Von der Verwaltung wurde bereits beim bisherigen Stromlieferanten, den Stadtwerken Dachau, sowie bei den Stadtwerken Amberg nach der Abgabe eines Angebotes zur Weiterbelieferung beziehungsweise Neubelieferung ab 1. Januar 2023 angefragt. Nach Auskunft beider Stromanbieter ist die Abgabe eines Angebotes möglich, der Zuschlag muss jedoch innerhalb einer Stunde erfolgen, da eine längere Bindefrist an das Angebot in der derzeitigen Krisensituation leider nicht möglich ist. Die Erste Bürgermeisterin ist zum Abschluss von Verträgen durch die Geschäftsordnung berechtigt, allerdings nur bis zu einem Auftragswert in Höhe von 4000 Euro. Dieser Wert würde beim Abschluss von Stromlieferverträgen aller Voraussicht nach deutlich überschritten. Eine Genehmigung des Gemeinderates, diesen Wert zu überschreiten, wäre ein Abschluss bei Angeboten mit günstigeren Konditionen möglich. Die bisherigen Kosten für die einzelnen Abnahmestellen beliefen sich wie folgt: Standardlastprofil 25,46 Cent (ct) brutto und Straßenbeleuchtung 24,52 Cent. Die Preise für Straßenbeleuchtung 2023 netto betragen 69,26 ct/kWh, 2024, 44,26 ct/kWh und 2025, 36,75 ct/kWh.
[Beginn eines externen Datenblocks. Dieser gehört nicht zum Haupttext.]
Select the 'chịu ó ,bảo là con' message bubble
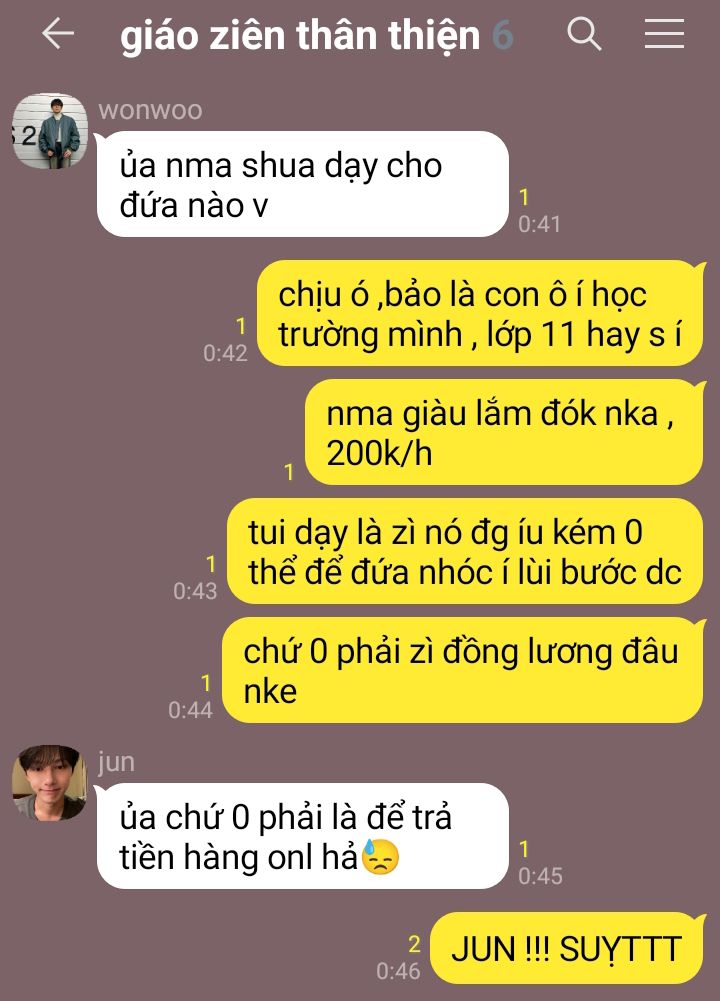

Der Gemeinderat beschließt, die Erste Bürgermeisterin Judith Dekant zu ermächtigen, bei Vorliegen eines akzeptablen Angebotes eines Stromlieferanten, den Abschluss zur Stromlieferung für das Jahr 2023 zu vollziehen. Gleichzeitig wird beschlossen, für die Jahre 2024 und 2025 eine Interessensbekundung an den Bayerischen Gemeindetag abzugeben.

Bauantrag genehmigt

Ein Antrag auf Baugenehmigung zu einem Wohnhausneubau mit Carport am Triebweg in Rothhausen lag den Räten vor. Die Antragsteller beabsichtigen ein Wohnhaus zu errichten. Das Dach ist als geneigtes Satteldach, das Carport mit einer Größe mit einem Pultdach geplant. Der Gemeinderat beschließt, dem Bauvorhaben das gemeindliche Einvernehmen zu erteilen.